Send a quick message or email, or make a phone call to ask about the email you received. If you have to wait for a response, close the email and don’t worry about it until you hear back.
If the contact reveals that you don’t owe money, then it’s a fake and should be deleted from your inbox.
This process applies to a variety of scam email situations beyond past due notices. Here are some other types of email scams to watch out for where you can respond in the same way:
- Need Additional Information: A company or organization may be represented in these emails stating that you need to submit additional information for whatever purpose. Could be for an account, taxes, a loan, or otherwise. Rarely, will a company need additional information unless you have recently involved yourself in a process where this is likely, such as applying for a loan or similar.
- Contract: “Your contract is attached” or “your digital signature is needed” may be the header.
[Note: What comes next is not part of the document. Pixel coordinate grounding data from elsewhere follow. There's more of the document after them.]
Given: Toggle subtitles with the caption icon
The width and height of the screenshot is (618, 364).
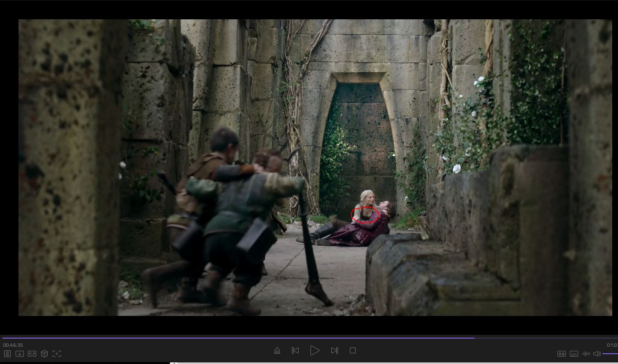Looking at the screenshot, I should [574, 354].
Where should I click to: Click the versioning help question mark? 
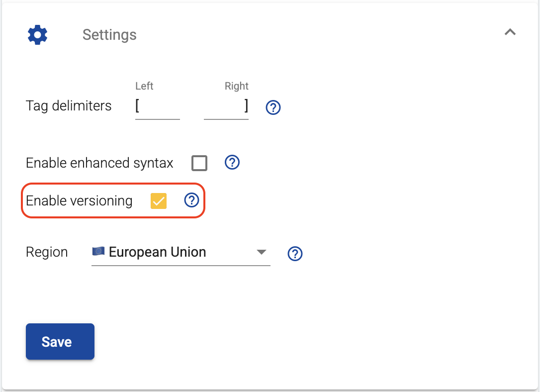pyautogui.click(x=191, y=200)
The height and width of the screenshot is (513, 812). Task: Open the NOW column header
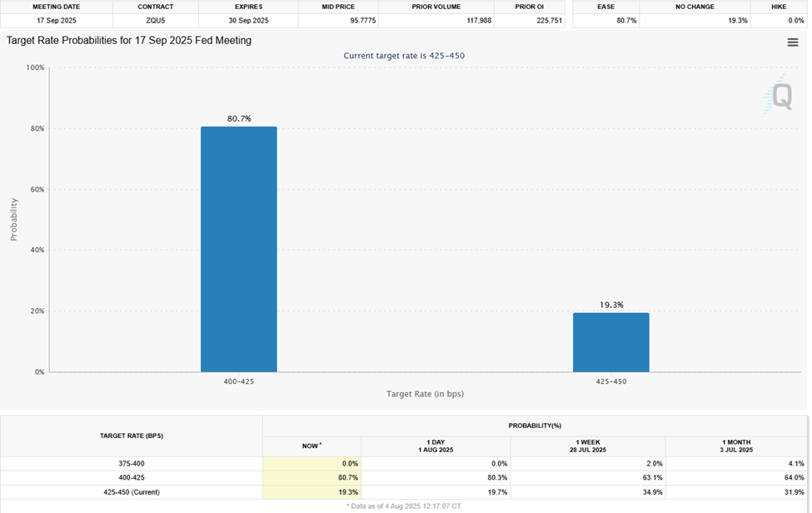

The email may present itself as being from DocuSign, Adobe, or another digital contract provider. It also state to be from your TV or telecom provider, such as Time Warner, Comcast, AT&T, Verizon or otherwise. Be mindful that if you didn’t expect this, it’s most likely a scam.
- Lending or Business Opportunity: This world requires money to run and your mind may be on needing a loan, line of credit, or getting involved in a business to make more of it. Keep in mind that many emails claiming to be a legitimate organization will come through and be enticing. Be mindful that if you didn’t sign up for it, it’s likely fake.
When it doubt, find contact information outside of the email and contact the organization or person to confirm or deny its legitimacy – it’s as simple as that.